Health is viewed as a dynamic state of being with adaptation to developmental and environmental changes over the life span that allows individuals to maximize potential. Health is evidenced in effective functioning within one’s environment influenced by physical, psychological, social, or spiritual variables. Wellness is defined as functioning at one’s best, given any limitations of one’s abilities. Health care by an interdisciplinary team is based on needs and promotes, maintains, and restores the person to an optimal level of wellness on the health-illness continuum or to a dignified death. Each person has a right to quality health care, delivered with respect for the individual and respect for differences among individuals.

Nursing is a dynamic, evolving discipline and has been shaped by its history. Nursing may be viewed as a personal calling to provide compassionate service to others and as a science that encompasses a specialized body of knowledge built upon science and the liberal arts and with specified outcomes related to health and holism. It is based on understanding human conditions and relationships across the life span. Nursing practice provides an essential service to clients and is directed to the promotion, maintenance, and restoration of health or creation of an environment supportive of a dignified death. Nurses function in a variety of health care settings as professional providers of care, members of the discipline, and managers of care within the scope of nursing practice. Through nurse-client collaboration, the health needs of individuals with diverse cultural backgrounds and lifestyles are addressed in order to promote optimal levels of functioning.

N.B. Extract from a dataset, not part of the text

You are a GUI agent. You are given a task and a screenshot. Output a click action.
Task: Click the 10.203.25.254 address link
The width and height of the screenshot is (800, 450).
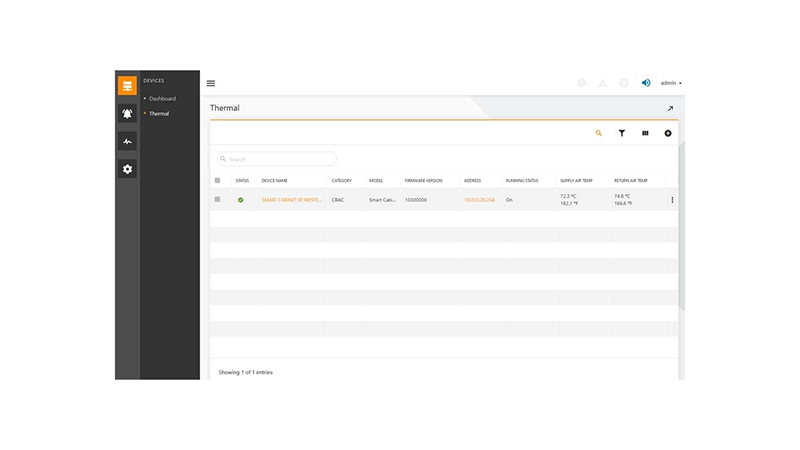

In an ever-changing health care delivery system, nurses must make complex decisions, adapt to new situations, and continually update knowledge and skills by using critical thinking. Critical thinking is a cognitive process that involves unbiased, reflective reasoning in order to arrive at purposeful conclusions based on fact and principles. The nurse uses critical thinking in applying evidence and theory when providing and managing care. The nurse is accountable for abiding by all laws and regulations related to nursing practice.

Teaching-Learning Practices

This program’s teaching and learning beliefs assert that an education in the arts and sciences provides a foundation for the development of critical thinking. Learning is a continuous, life-long process and results in the acquisition of new insights and behavioral changes. Students are encouraged to use critical thinking when applying program content to situations they encounter in their clinical practice.

Learning, teaching, and evaluation are shared processes that support personal development and stimulate inquiry. The amount of learning achieved is influenced by the learner’s value system, experiences, knowledge, and active participation. The faculty considers all these factors in the presentation of the curriculum.

Learning is enhanced in a humanistic environment that fosters growth of ideas and appreciates human diversity in an open forum where students freely and critically evaluate information, raise questions, and formulate responses. Ethnic and cultural differences as well as individual learning styles must be considered when developing an active leaving environment.

Online Courses

The RNBSN program is delivered online with an on-ground clinical component.

Lab Requirements

There are no onsite lab requirements.

NUR 4033 includes a virtual clinical component, which is not included in the cost of the program.

Clinical Fieldwork

††NUR 4043 includes a clinical component of 75 hours.